■ AIM OF THE TASK ■
From the entries below, return only the lines starting at the one that contains "Task: Choose the" and ending at the one that contains "Click the Body", exactly as they stand.

[Opening INPUT DATA section]

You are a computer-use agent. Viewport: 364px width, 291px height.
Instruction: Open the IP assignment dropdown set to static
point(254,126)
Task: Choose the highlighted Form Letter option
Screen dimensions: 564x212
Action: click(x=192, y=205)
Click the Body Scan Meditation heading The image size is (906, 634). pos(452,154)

[Closing INPUT DATA section]
[Opening INPUT DATA section]

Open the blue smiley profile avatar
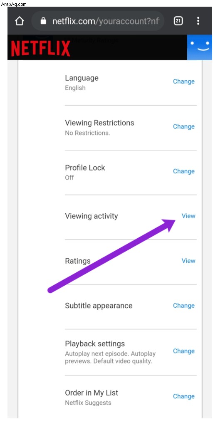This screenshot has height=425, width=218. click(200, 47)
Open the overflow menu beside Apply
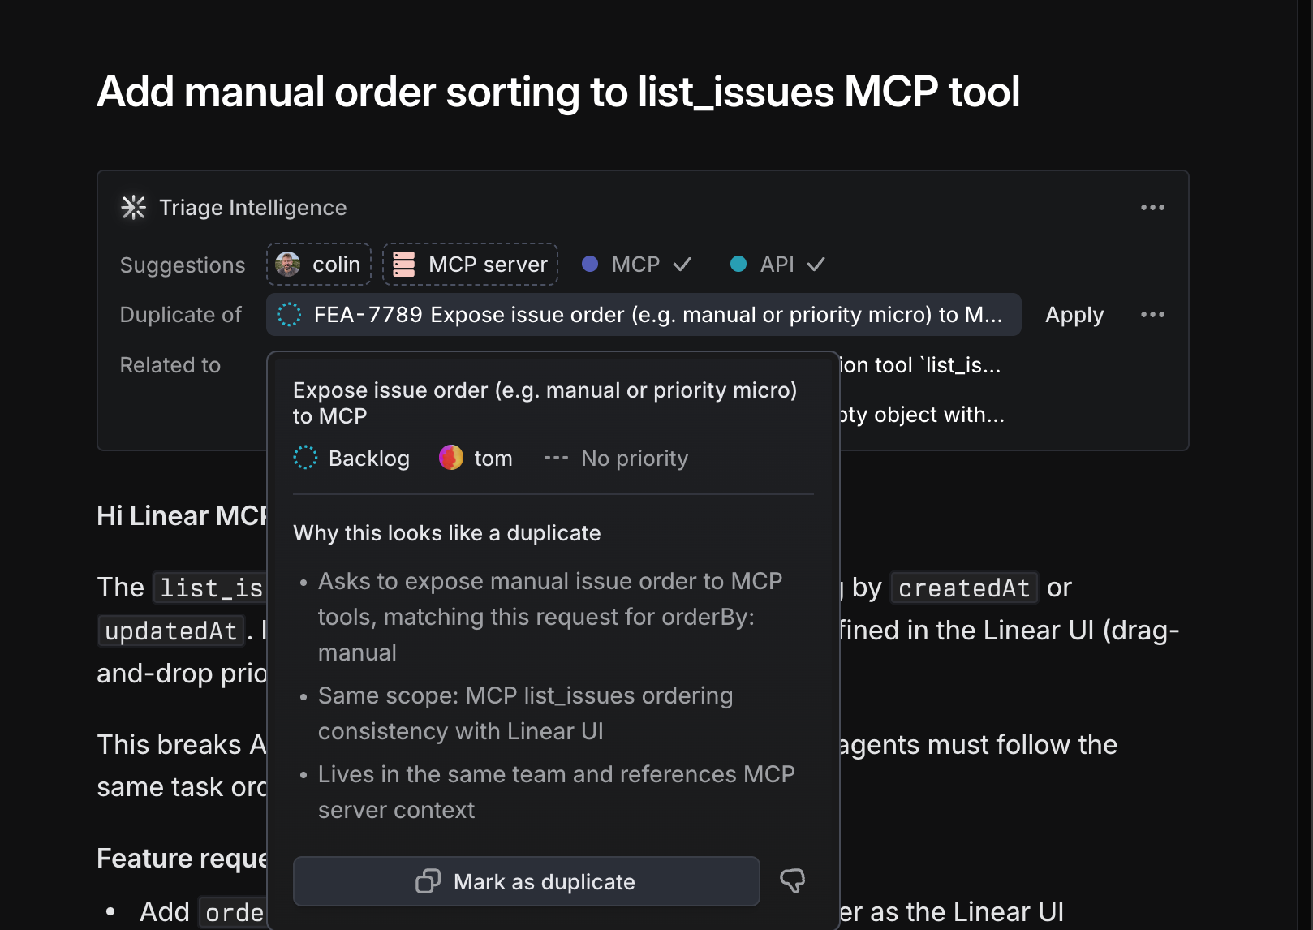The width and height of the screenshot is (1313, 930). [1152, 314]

[Closing INPUT DATA section]

■ RESPONSE TO THIS TASK ■
Task: Choose the highlighted Form Letter option
Screen dimensions: 564x212
Action: click(x=192, y=205)
Click the Body Scan Meditation heading The image size is (906, 634). pos(452,154)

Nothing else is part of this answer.